Taxpayers successful at the AAT
Anecdotally, there seem to be many taxpayers who were denied losses (by the ATO) for the 2008 and 2009 income years, on the basis that, contrary to the taxpayer’s assertions, the taxpayer was not in fact carrying on a share trading business.
Some of those individuals have challenged the ATO through to the AAT.
The three most recent Tribunal decisions on this issue handed down during 2011 and 2012, have favoured the taxpayer. (The decisions were The Taxpayer v Commissioner of Taxation [2011] AATA 545, Mehta v Commissioner of Taxation [2012] AATA 208, and Wong v Commissioner of Taxation [2012] AATA 254.) In each case, the Tribunal decided that the taxpayer was carrying on a share trading business in the relevant income year (ie, 2008 or 2009) even though the taxpayer might not have been carrying on a share trading business in earlier income years when they made gains from share sales.
The ATO has not sought to appeal these decisions.
Significance of the AAT decisions
What is the significance of the recent AAT decisions for other taxpayers?
- For one, the decisions mean that a taxpayer who was denied losses (by the ATO) for a previous income year (especially during the GFC) on the basis that the taxpayer was not carrying on a share trading business, but whose circumstances are comparable to those of taxpayers in the recently decided AAT cases, could possibly now seek redress. The usual path for challenging an unsatisfactory ATO income tax assessment or amended assessment is to “object” to the ATO (within a prescribed time frame – between 60 days and four years, depending on the circumstances); and, if the objection is unsuccessful, the taxpayer can then appeal to the AAT or the Federal Court (within 60 days of the ATO’s unfavourable objection decision). Nevertheless, it is possible to obtain an extension of these time limits, and in some circumstances, taxpayers have been granted significant extensions (including of more than 4 years). The strength of the taxpayer’s case is one factor taken into account in determining whether an extension of time should be allowed; so, if the taxpayer’s circumstances are comparable to those of the taxpayers in the recent AAT decisions, an extension might be possible.
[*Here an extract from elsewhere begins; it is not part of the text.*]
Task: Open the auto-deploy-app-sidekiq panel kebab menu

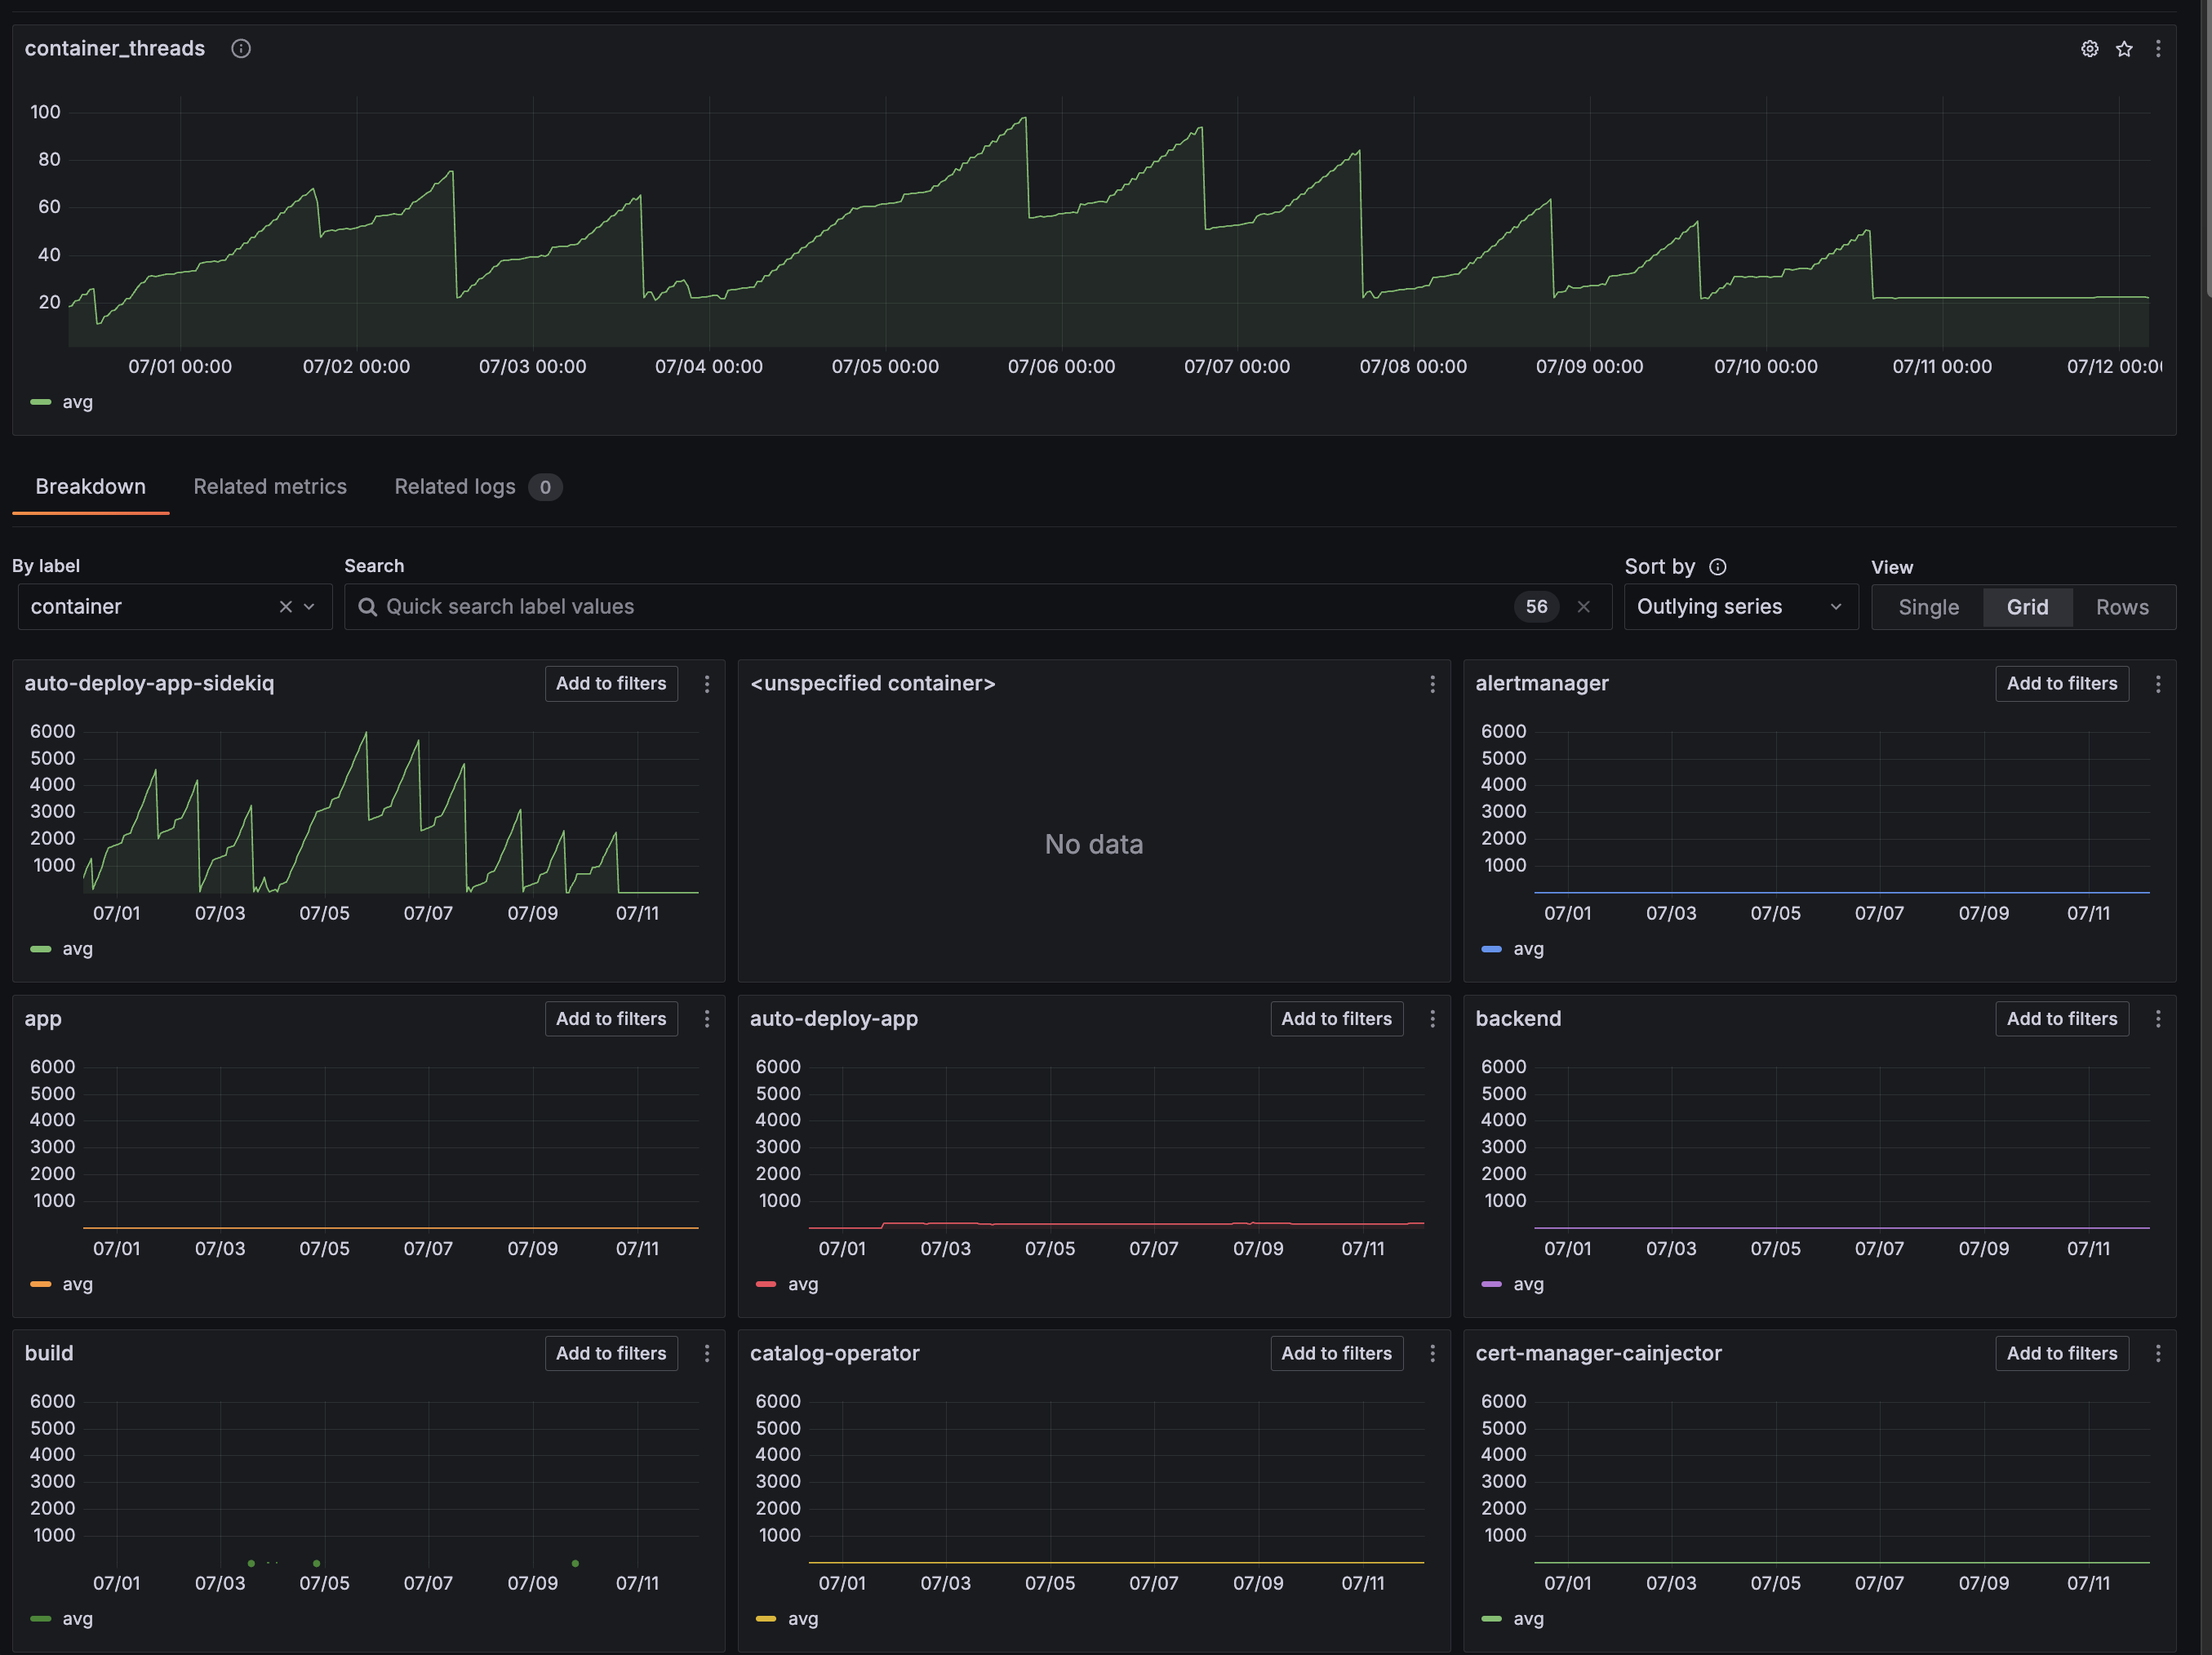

- Looking ahead, the decisions may also affect the ATO’s prospective approach to taxpayers who assert that they are carrying on a share trading business. Specifically, the ATO may be more likely to issue favourable private rulings on the point; and may be less hasty to challenge taxpayers who self-assess on the basis that they have been carrying on a share trading business. However, any prospective change in the ATO’s approach might be more helpful to some taxpayers than others. Due to legislative amendments that apply from the 2010 income year onwards, a taxpayer who is a ‘high income earner’ (ie, a taxpayer with a modified taxable income of $250,000 or more) is no longer able to deduct their share trading business loss for an income year against other income they make in the same year. Instead, any share trading business losses incurred in or after the 2010 income year, must be “carried forward” and applied against subsequent year profits of the share trading business.